Simplified Answers – What is Spark Streaming ?
- Spark Streaming is Sparks module for applications such are benefits from data as soon as it lands/arrives from various sources. E.g. page view in real time, train a machine learning model, automatically detect anomalies.
- Developer can use a API which is very similar to batch jobs, also we can reuse the same API skills and code bases.
- Spark Streaming provides an abstractions called DStream(discretized streams). DStream is a sequence of data arriving over a certain/stipulated time. Each DStream is representation of a sequence of RDDs arriving at each time, hence the name discretized.
- DStreams can be created from various input sources like Flume, Kafka, HDFS, S3. Once the DStreams are built it will provide two types of operations. Transformations which yield a new DStreams and Output Operations which write data to an external system.
- DStreams provide maximum of the same operations which are available on RDDs and additionally it provides operations related to time called sliding windows.
- CheckPointing is the main and vital mechanism of Spark Streaming which helps to operate and act on the data by 24/7.
- SparkStreaming programs are best run as a standalone applications built using Maven or SBT(simple build tool).
- StreamingContext is the main entry point for SparkStreaming functionality with the SparkContext used to process the data. It can be started only once, hence we must start after setting up all the DStreams and Output Operations.
- Spark Streaming uses a micro-batch architecture where the streaming computation is treated as a continuous series of batch computation on small batches of data.
- It receives data from various sources and groups it into small batches, and new batches are created at regular time intervals.
- The size of the time intervals is determined by a parameters called the batch intervals and it will typically between 500 milliseconds to several seconds.

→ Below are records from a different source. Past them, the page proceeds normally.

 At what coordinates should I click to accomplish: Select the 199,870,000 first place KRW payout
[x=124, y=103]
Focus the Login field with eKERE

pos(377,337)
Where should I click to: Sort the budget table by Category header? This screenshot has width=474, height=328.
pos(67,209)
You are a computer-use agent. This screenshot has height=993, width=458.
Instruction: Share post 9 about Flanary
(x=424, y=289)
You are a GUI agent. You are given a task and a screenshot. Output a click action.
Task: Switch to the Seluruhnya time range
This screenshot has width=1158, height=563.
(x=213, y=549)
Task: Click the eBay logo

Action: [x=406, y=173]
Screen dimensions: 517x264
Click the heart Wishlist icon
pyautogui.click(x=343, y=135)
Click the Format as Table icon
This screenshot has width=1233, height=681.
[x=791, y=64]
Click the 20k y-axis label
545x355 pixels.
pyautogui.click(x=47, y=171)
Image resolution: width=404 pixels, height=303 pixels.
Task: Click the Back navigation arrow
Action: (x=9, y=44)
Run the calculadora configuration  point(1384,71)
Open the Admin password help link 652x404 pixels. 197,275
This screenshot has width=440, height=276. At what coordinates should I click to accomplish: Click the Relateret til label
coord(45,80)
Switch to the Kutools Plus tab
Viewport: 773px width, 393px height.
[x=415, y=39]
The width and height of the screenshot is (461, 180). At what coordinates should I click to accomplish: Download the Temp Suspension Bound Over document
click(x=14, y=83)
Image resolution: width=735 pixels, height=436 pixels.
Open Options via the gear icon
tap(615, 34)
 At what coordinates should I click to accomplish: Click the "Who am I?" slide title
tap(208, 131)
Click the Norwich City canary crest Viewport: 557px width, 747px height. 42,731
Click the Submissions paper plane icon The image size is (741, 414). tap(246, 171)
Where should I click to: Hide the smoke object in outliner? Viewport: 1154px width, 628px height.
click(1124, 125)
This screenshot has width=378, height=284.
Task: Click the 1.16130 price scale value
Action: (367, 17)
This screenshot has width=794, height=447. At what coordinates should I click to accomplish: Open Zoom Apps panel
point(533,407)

- In the SparkStreaming transformations can be one of the two types on DStreams called either stateless or state full. In stateless transformations the processing of each batch does not depends on the data of its previous batches. E.g. map(), filter(), flatMap(). In state full transformations it uses data or intermediate results from previous batches to compute the results of the current batches. E.g. sliding windows, updateStateByKey(), window().
- In general the minimum batch size of Spark Streaming is 500 milliseconds.
- A common way to reduce the processing time of batches is to increase the Parallelism. There are three ways – By Increasing the number of receivers, Explicitly repartitioning received data, Increasing Parallelism in aggregations.
- Enable the Java’s concurrent Mark-Sweep Garbage Collector to minimize unpredictably large pauses.
To conclude Spark Streaming helps developers to build scalable fault-tolerant streaming applications easily by using real time APIs.